The understanding of the translation task and resulting directives that ongoing translator feedback brings to the table is an ingredient that most current MT systems lack.
Corrective feedback given to the MT system is dynamic and continuous and can have an immediate impact on the next sentence produced by the MT system. Over the years the ModernMT product evolution has been driven by changes to identify and reduce post-editing and translation cognition effort rather than optimizing BLEU scores as most other MT developers have done.
Recently, in sales presentations at MT Summit, several MT vendors claimed to have “human-in-the-loop” MT systems when presenting traditional PEMT workflows. However, it is much easier to add those words on a slide than to implement the key set of functional requirements and capabilities that make HITL a reality.
Expert MT use is a result of the right data, the right process, and ML algorithms. In the localization use case, the "right" process is particularly important. “Like much of machine intelligence, the real genius [of deep learning] comes from how the system is designed, not from any autonomous intelligence of its own. Clever representations, including clever architecture, make clever machine intelligence,” Roitblat writes.
ModernMT is an example of a superior implementation that brings key elements together compellingly and consistently to solve enterprise translation problems efficiently and at scale.

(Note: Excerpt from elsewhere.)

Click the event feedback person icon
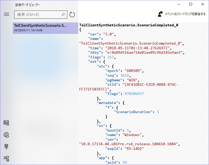The height and width of the screenshot is (165, 209). coord(160,14)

The following is a summary of features in a well-designed HITL system, such as the one underlying ModernMT:
- Easy setup and startup process for any and every new adapted MT system
- Active and continuous corrective feedback is rapidly processed so that translators can see the impact of corrections in real-time.
- An MT system that is continuously training and improving with this feedback (by the minute, day, week, month).
- Active communication and collaboration between translators and MT research and development to address high-friction problems for translators.
- An inherently superior and continuously improving foundational training data set progressively vetted by humans.
- Ongoing system evaluation from human feedback and assessment rather than from automated metrics like BLEU, hLepor, Comet, or TER.
- Tightly integrated into the foundational CAT tools used by translators who provide the most valuable system-enhancing feedback.
- Translators WANT-TO-USE MT for productivity benefits, unlike many PEMT scenarios where translators do NOT want to work with and actively avoid MT.
- Multiple points of feedback and system improvement data build collaborative momentum.
As we look to the future of MT technology, it is increasingly apparent that progress will be more likely to come from HITL contributions than from algorithms, computing power, or even new large-scale data acquisition.
MT systems like ModernMT that easily and dynamically engage informed human feedback will learn what matters most to the production use of MT and improve specifically on the most relevant data.
The future of localization is likely to be increasingly a "machine-first, human-optimized" model, and dynamically better, more responsive machine performance will likely result in more positive and successful human interaction and engagement.
Until we come to the day where perfect training data sets are available to train MT, properly designed feedback processing and dynamic model updating capabilities like ModernMT are much more likely to deliver the best and most useful MT performance.